▶ _Directive_
Collect every line of the entries that contains the string "option".

▶ _Supplied material_
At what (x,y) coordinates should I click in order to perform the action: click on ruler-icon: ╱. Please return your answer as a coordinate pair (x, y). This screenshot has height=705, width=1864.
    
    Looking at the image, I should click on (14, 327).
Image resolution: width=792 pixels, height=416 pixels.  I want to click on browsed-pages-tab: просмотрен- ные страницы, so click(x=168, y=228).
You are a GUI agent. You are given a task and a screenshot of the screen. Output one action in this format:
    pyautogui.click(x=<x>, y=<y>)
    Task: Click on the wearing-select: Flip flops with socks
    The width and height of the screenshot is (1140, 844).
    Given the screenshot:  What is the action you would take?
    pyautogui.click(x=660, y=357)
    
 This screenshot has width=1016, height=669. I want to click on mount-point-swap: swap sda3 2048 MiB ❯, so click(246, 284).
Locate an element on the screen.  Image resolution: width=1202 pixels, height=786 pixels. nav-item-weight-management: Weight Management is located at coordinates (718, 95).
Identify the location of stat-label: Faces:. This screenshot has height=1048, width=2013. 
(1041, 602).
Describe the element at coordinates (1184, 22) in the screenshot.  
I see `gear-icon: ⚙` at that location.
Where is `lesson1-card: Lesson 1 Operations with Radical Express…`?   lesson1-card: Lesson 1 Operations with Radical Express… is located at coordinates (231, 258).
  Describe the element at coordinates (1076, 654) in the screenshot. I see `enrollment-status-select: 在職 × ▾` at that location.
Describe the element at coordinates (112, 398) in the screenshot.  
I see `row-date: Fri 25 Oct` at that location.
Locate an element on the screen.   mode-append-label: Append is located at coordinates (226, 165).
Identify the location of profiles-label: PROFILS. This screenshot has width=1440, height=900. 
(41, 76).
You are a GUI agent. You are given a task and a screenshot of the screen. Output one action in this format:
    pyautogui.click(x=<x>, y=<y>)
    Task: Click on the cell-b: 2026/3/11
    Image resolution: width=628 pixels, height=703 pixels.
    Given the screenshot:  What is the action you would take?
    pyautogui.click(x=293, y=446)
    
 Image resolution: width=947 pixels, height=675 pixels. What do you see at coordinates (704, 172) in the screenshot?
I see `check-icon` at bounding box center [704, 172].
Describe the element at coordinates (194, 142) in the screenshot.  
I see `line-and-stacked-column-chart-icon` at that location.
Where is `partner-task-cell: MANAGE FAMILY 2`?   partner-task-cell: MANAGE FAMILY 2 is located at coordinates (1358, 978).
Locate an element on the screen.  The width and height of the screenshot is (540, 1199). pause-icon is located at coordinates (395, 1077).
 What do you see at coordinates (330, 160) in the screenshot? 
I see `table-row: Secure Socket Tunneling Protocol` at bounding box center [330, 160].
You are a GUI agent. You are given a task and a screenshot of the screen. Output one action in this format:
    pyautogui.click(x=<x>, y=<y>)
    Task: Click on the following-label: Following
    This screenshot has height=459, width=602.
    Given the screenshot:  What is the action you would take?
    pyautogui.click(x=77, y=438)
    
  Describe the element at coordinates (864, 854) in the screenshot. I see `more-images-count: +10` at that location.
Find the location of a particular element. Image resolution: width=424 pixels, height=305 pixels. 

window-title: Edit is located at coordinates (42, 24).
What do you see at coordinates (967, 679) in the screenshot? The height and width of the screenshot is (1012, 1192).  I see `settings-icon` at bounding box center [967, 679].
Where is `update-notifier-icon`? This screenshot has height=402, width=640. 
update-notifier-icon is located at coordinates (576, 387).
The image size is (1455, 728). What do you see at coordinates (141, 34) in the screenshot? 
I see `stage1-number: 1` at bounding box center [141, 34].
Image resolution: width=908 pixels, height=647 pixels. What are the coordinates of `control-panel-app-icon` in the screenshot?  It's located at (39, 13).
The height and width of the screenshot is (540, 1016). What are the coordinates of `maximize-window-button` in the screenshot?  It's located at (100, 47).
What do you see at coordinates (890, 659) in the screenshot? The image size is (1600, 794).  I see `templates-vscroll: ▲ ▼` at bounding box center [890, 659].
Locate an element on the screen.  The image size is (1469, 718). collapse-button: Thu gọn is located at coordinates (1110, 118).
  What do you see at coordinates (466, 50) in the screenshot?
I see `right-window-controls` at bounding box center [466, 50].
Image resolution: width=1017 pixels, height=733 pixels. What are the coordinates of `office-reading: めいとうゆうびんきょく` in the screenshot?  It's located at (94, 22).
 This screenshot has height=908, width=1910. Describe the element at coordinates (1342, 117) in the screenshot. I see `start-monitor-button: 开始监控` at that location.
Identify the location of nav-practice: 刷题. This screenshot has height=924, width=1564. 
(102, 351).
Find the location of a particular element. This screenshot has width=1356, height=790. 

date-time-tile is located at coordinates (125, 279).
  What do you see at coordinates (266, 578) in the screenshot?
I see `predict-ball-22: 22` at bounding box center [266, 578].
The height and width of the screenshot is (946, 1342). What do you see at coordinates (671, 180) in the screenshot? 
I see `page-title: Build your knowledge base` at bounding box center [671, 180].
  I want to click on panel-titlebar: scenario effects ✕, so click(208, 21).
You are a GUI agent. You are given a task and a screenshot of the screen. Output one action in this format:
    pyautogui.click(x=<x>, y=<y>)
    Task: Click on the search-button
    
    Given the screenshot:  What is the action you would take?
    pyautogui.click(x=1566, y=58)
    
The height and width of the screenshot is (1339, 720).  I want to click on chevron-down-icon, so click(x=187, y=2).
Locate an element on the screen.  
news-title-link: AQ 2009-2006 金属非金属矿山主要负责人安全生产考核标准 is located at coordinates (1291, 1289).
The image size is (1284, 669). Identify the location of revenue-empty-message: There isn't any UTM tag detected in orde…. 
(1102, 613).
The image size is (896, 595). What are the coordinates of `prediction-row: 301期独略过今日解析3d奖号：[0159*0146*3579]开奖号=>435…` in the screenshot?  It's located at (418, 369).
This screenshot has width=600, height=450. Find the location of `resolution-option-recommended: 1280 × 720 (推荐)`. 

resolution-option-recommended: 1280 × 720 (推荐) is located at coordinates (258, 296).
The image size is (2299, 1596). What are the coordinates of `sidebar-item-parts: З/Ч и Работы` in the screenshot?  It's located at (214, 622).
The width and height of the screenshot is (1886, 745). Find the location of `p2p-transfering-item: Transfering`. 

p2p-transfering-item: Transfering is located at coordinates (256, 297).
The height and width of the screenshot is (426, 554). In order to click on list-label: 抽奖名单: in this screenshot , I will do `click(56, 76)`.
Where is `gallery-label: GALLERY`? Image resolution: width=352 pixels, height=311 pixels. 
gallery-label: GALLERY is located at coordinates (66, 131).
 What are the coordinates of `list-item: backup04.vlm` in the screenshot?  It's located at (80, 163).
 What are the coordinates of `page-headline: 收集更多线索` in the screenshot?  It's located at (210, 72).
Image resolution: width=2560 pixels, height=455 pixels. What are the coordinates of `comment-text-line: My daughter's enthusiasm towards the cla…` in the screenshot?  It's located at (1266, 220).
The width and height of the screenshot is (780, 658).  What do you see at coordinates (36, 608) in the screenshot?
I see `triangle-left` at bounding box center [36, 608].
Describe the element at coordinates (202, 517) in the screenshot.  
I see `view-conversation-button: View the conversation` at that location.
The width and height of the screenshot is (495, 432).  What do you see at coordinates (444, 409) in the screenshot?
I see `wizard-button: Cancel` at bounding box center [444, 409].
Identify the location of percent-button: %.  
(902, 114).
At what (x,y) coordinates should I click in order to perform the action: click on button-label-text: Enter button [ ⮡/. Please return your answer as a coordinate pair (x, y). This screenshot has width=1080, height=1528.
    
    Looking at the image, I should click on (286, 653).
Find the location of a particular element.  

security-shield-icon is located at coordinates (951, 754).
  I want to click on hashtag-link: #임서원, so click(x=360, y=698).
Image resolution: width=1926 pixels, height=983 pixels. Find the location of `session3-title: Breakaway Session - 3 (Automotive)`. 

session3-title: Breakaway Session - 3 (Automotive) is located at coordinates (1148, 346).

▶ _Exercise result_
This screenshot has width=600, height=450. Find the location of `resolution-option-recommended: 1280 × 720 (推荐)`. 
resolution-option-recommended: 1280 × 720 (推荐) is located at coordinates (258, 296).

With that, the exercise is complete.